# Got my sand...



## Dominateprimate (Aug 27, 2011)

Alright, i got my sand. It's 150lbs of quickrete play sand; i know this may be a littld too much sand but i got this amount just to be safe. I'm planning on putting sand, rock, and water in this tank on saturday, the rocks have been soaking for 2 days now and im going to let them soak overnight again. I've never done this much sand before and was wondering of any of you could tell me how to wash it? Thanks.


----------



## newforestrob (Feb 1, 2010)

I just finished washing all purpose sand,actually a few weeks ago,I tried putting a quarter of the bag in a pail with my shower head,while turning the sand,it was taking forever,I then tried a couple cups at a time,believe it or not,this was alot faster,when the container was clear,I dumped it into a five gallon bucket,it still took over an hour though,for a 50 lb bag


----------



## DJRansome (Oct 29, 2005)

Small quantities in a bucket. Let the hose run 15 minutes or longer if its not running clear. Make sure you warm it to 78 degrees before you place it in the tank.


----------



## Dominateprimate (Aug 27, 2011)

do i still need to heat the sand even though it's a new tank? i mean it doesnt have water, rock, filters, anything in it yet.


----------



## zimmy (Aug 13, 2010)

Dominateprimate said:


> do i still need to heat the sand even though it's a new tank? i mean it doesnt have water, rock, filters, anything in it yet.

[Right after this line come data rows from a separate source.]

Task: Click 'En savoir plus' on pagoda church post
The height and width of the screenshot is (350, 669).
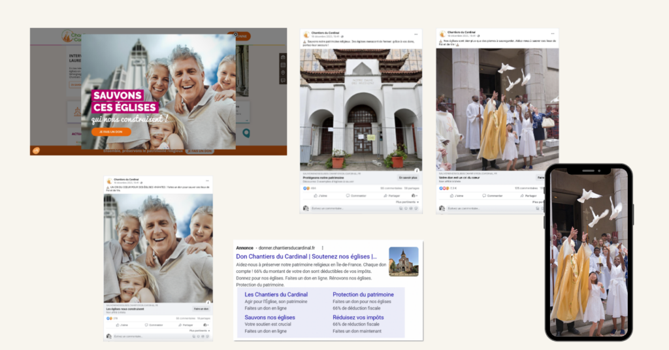Action: pyautogui.click(x=408, y=178)
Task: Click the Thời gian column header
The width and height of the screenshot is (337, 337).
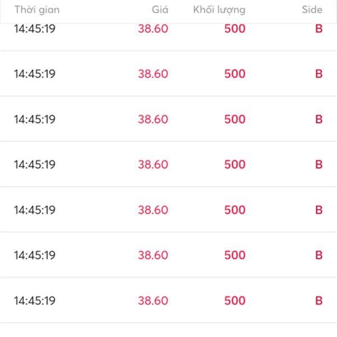Action: (37, 10)
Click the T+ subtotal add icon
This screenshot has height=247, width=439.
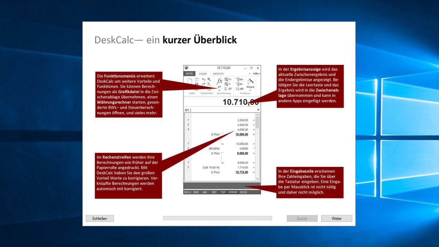coord(228,79)
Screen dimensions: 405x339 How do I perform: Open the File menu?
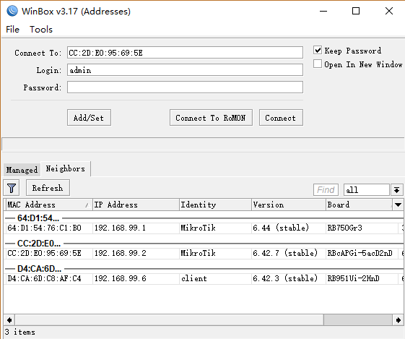click(12, 29)
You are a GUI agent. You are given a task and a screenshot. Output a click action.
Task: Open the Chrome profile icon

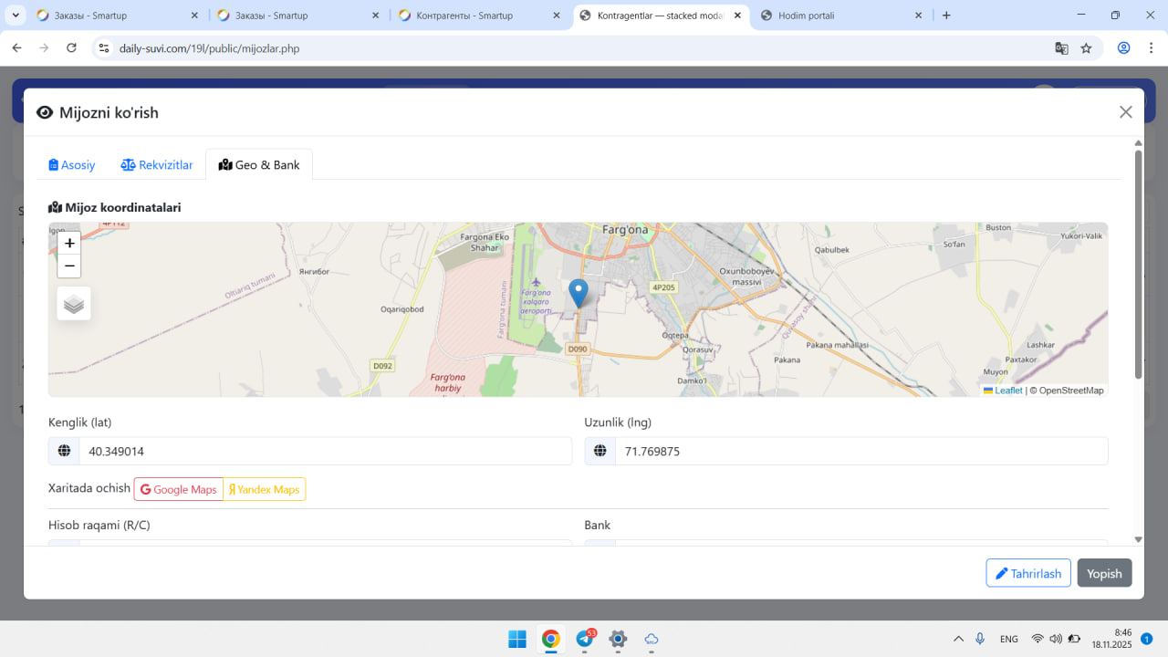pyautogui.click(x=1123, y=48)
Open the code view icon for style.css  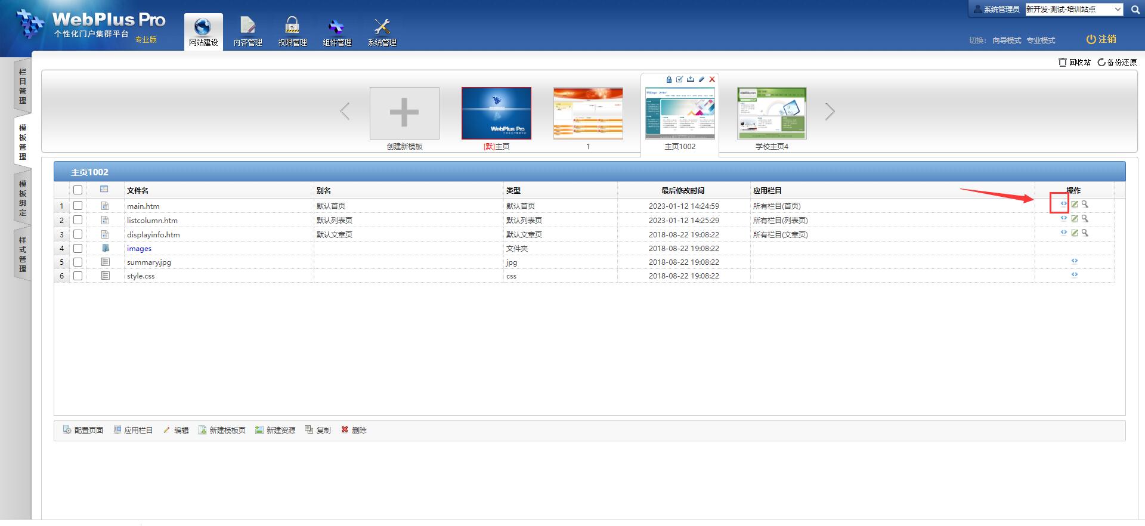pos(1074,275)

No you don't have to worry. The warning about bringing the sand to the right temperature is only to ensure you don't have a sudden change in water temperature and stress fish in the tank (if you have fish in the tank).


----------



## CITADELGRAD87 (Mar 26, 2003)

You don't need to heat it on a brand new tank, just make sure whatever is going on it's warm by the time the new tenants move in.

I washed my sand years ago by pouring it into a bucket about 1/4 full with sand, then plunged a hose in and worked it until the water was clear. When it ran clear, I switched to a new bucket, until I was out of sand. Long story, I was not near my tank when I did this, so you could just dump it in the tank when it's clear.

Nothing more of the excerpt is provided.